Entretanto, o artigo 1.790 do Código Civil/2002, ao disciplinar a concorrência na união estável, dá a entender que os filhos comuns merecem receber quota inferior à concedida aos filhos unilaterais do autor da herança. Pelos modos de partilha dos incisos I e II do supracitado dispositivo legal, o companheiro sobrevivente receberia quinhão igual ao dos filhos comuns, enquanto isso, os filhos exclusivos do de cujus auferem quinhão correspondente ao dobro do que aufere o companheiro sobrevivente.

Essa diferença de tratamento que coloca sob suspeita de inconstitucionalidade o artigo 1.790 do Código Civil fica ainda mais evidente na situação hipotética em que, numa sucessão: exista apenas um filho em comum para concorrer com o companheiro sobrevivente, esse filho receberia a metade da herança, ficando a outra metade com o companheiro sobrevivente. Já na hipótese em que o companheiro sobrevivente concorra com apenas um filho exclusivo do autor da herança, esse filho ficaria com dois terços da herança, ficando o outro terço com o companheiro sobrevivente, de quem é enteado. Está claro que existe, para efeitos de sucessão, diferença entre ser filho em comum e ser filho só do autor da herança.

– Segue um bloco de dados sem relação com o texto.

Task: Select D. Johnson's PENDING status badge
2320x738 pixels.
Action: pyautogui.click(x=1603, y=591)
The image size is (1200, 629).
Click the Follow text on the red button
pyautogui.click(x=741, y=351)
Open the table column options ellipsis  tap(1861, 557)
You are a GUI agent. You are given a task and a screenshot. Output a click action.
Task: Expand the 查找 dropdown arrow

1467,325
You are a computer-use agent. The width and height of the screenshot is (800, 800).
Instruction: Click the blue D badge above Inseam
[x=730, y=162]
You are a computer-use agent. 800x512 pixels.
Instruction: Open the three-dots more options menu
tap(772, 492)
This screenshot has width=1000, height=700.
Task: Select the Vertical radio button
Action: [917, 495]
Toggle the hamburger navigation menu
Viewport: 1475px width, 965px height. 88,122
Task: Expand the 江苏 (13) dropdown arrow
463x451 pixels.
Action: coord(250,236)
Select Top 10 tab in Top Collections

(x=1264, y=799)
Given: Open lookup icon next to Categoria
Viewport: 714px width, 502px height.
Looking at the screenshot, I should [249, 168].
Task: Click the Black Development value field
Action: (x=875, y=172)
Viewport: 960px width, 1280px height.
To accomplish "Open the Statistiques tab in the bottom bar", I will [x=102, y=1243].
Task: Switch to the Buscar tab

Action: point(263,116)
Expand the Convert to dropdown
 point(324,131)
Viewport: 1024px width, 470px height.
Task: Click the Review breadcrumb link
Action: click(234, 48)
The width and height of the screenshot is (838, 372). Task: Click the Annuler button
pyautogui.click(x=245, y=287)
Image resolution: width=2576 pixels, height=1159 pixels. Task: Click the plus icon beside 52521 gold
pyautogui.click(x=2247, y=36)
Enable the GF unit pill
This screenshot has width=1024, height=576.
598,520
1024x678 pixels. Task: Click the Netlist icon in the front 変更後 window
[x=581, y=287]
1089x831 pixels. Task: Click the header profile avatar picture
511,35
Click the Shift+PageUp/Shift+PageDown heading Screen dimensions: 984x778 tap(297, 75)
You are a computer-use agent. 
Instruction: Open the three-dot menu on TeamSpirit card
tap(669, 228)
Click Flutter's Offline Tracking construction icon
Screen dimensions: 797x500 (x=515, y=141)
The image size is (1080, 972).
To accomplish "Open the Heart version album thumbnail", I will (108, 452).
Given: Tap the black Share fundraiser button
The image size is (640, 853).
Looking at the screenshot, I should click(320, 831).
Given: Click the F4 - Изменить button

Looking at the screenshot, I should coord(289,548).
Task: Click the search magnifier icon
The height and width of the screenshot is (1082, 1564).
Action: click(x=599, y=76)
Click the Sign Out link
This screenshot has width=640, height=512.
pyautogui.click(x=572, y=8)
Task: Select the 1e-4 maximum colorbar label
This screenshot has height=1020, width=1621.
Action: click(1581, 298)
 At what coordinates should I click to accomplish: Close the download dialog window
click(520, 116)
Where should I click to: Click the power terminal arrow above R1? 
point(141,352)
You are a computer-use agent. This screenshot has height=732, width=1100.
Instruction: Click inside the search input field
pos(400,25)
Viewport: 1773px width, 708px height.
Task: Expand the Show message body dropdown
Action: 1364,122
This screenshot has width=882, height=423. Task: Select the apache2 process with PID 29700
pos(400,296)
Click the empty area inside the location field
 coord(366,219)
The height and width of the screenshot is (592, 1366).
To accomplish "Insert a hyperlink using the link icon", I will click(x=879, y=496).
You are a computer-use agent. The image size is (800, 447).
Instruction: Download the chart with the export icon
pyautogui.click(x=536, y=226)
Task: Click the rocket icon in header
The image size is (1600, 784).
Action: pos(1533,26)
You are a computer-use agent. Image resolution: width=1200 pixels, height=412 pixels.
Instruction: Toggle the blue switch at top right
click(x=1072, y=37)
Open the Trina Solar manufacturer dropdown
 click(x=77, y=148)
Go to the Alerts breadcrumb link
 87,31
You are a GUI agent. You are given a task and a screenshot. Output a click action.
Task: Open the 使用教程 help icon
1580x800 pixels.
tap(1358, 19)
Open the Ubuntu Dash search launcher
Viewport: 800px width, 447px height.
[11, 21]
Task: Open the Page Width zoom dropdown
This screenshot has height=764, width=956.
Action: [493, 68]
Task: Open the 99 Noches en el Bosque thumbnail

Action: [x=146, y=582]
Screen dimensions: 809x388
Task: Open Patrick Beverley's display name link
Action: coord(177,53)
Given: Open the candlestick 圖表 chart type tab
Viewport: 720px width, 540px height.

A única maneira justificável para que os filhos, herdeiros necessários (artigo 1.829, inciso I, Código Civil/2002), recebam quinhões diferentes entre si é nos casos em que o autor da herança deixa testamento dividindo arbitrariamente sua parte disponível da herança entre seus descendentes. Isto porque, a relação existente entre descendentes do de cujus e companheiro supérstite é indiferente quando se está a promover a sucessão dos bens daquele que, igualitariamente, é ascendente de todos os filhos.

Em vista disso, cabe ao legislador promover o cumprimento da determinação constitucional que estatui idêntico tratamento à união estável e ao casamento como entidades familiares de caráter instrumental e fundadas no respeito, dignas da proteção estatal igualitária. Toda forma de discriminação entre união estável e casamento, seja em sede legislativa ou judiciária, deve ser considerada inconstitucional. Assim, propõe-se o reconhecimento da inconstitucionalidade do artigo 1.790 do Código Civil/2002 de maneira que as entidades familiares sejam igualmente tratadas – artigo 226, §3º, Constituição Federal/88 e artigo 2º, III, Lei n. 8.791/94 (DIAS, 2013, p. 73).